То чувство, с которым я вошел в вагон было правильно —
впереди ожидал меня и впрямь немалый, небудничный путь, целые годы скитаний,
бездомности, существования безрассудного и беспорядочного, то бесконечно
счастливого, то глубоко несчастного, словом, всего того, что, очевидно, и
подобало мне и что, быть может, только с виду было так бесплодно и бессмысленно
…
XI
Те смутные думы, с которыми я тогда выехал, были полны
необыкновенной грусти и нежности ко всему тому, с чем я только что расстался,
что покинул на тишину и одиночество в Батурине; я видел, чувствовал там даже
свое собственное отсутствие, видел свою опустевшую комнату, как бы хранившую в
своем почти набожном молчании нечто уже навеки завершенное — меня прежнего. Но
была в этой грусти и большая тайная радость, счастье наконец-то осуществившейся
мечты, какой-то свободы и воли, деятельности, движения (к чему-то тем более
заманчивому, что совсем еще неопределенно было оно).

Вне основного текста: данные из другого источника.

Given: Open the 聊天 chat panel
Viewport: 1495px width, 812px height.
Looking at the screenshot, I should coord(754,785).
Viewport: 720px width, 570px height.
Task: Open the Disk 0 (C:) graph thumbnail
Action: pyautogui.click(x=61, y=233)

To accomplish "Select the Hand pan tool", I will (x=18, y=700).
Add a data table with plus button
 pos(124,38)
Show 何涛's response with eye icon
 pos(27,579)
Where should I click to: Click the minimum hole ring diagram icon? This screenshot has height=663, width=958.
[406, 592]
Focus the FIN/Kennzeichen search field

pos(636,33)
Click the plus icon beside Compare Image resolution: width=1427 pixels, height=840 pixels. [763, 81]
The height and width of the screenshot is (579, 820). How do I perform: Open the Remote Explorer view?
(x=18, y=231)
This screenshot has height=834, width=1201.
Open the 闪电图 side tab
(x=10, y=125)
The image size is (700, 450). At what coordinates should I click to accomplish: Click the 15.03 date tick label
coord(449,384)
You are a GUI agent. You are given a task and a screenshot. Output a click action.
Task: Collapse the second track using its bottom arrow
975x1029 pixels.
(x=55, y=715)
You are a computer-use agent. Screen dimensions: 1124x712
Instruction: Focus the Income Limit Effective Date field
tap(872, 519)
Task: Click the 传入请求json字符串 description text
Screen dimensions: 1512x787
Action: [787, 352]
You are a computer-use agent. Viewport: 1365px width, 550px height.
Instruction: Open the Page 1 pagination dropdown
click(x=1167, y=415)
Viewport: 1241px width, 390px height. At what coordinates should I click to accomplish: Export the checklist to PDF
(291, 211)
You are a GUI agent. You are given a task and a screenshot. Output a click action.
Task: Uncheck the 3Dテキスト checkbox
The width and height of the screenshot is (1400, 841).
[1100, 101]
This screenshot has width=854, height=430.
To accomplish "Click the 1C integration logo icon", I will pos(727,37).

И все росли эти чувства с
каждой новой станцией, так что все слабели первые, пока не отступило наконец
куда-то вдаль (во что-то милое, но уже почти чуждое) все прошлое, покинутое, и
не осталось одно настоящее, которое понемногу делалось все интересней и
явственней: вот я уже несколько освоился со множеством этих чужих, грубых
жизней и лиц вокруг себя, несколько разобрался в них, и вместе с чувствами
своими, личными, стал жить и чувствами к ним, стал делать о них всякие
предположения, различать то махорки табак Асмолова, узел на коленях бабы от
расписанной под дуб укладки, стоящей против меня под локтем новобранца; вот я уже
заметил, что вагон довольно нов и чист, что он желтый и рубчатый от планок,
составляющих его нагретые чугункой стены, и очень душен от этих разных табачных
дымов, в общем очень едких, хотя и дающих приятное чувство дружной человеческой
жизни, как-то оградившей себя от снегов за окнами, где встает и никнет, плывет
и не кончается телеграфная проволока; а вот мне уже хочется наружу, на снег и
на ветер, и я, качаясь, иду к двери … Полевой снежный холод дует в сенцы
вагона, кругом белизна каких-то теперь уже совсем неизвестных полей. Снег
наконец редеет, стало светлей и еще белей, а поезд меж тем куда-то подходит и
на несколько минут останавливается: какой-то глухой полустанок, тишина, —
только горячо сипит паровоз впереди, — и во всем непонятная прелесть: и в
этом временном оцепененьи и молчаньи, и в паровозной сипящей выжидательности, и
в том, что вокзала не видно за красной стеной товарных вагонов, стоящих на
первом пути, на обтаявших рельсах, среди которых спокойно, по-домашнему ходит и
поклевывает курица, осужденная мирно провести весь свой куринный век почему-то
именно на этом полустанке и совсем неинтересующаяся тем, куда и зачем едешь ты
со всеми своими мечтами и чувствами, вечная и высокая радость которых
связывается с вещами внешне столь ничтожными и обыденными. …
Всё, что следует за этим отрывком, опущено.